■ Querspalte: Schamrot
Unterstellen wir einfach mal, daß es in bundesdeutschen Rathäusern Beamte gibt, die schon lange über einer heiklen Frage grübeln: Wie finden wir einen Dreh, um hier ein Porträt des alten Nazibürgermeisters ausstellen zu können? Vielleicht gibt es ja auch irgendwo im Kanzleramt einen kleinen Chargen, der gern Hitler hängen sähe, oder im Bundesaußenministerium jemanden, der sich einen gemalten von Ribbentrop als Wandschmuck vorstellen kann.
Sie alle schauen hoffnungsfroh auf die Friedrich-Schiller- Universität zu Jena, wo am kommenden Sonnabend ein Bild von Karl Astel an die Wand gehängt wird. Der war zwischen 1939 und 1945 Rektor der Hochschule und wirkte darüber hinaus als Rassenkundler – kurzum: jemand, dessen Visage in Thüringen vor nicht allzu langer Zeit noch nicht allzu viele Leute hatten sehen wollen.

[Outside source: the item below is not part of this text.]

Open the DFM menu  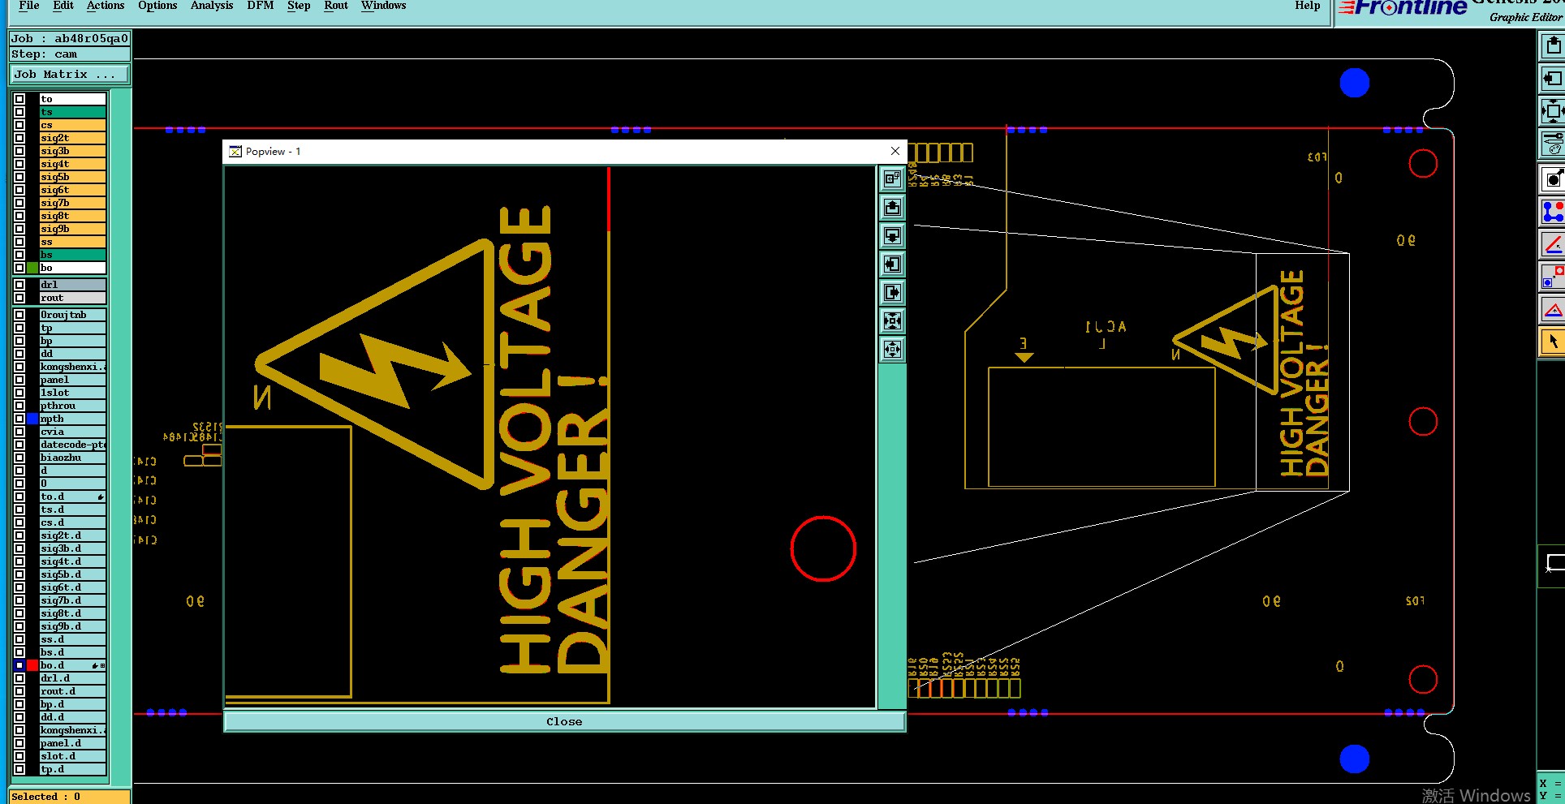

Um die Ewiggestrigen, die das immer noch nicht wollen, ruhigzustellen, haben sich die Uni und die von ihr beauftragte Malerin etwas ganz Besonderes einfallen lassen. Auf dem Gemälde, so verlautbarte die Hochschule vorab, sähe man – vor bräunlichem Hintergrund! – einen Jungen mit „schamrotem Gesicht“, der ein Foto Astels betrachte. Dadurch, so die universitären Kunstexperten, schaffe man eine „Distanz“ zum Rassenideologen. Außerdem werde das Bild, das im Besitz der Künstlerin bleibe, nicht in einer Reihe mit Porträts der sauberen Exrektoren, sondern gesondert plaziert.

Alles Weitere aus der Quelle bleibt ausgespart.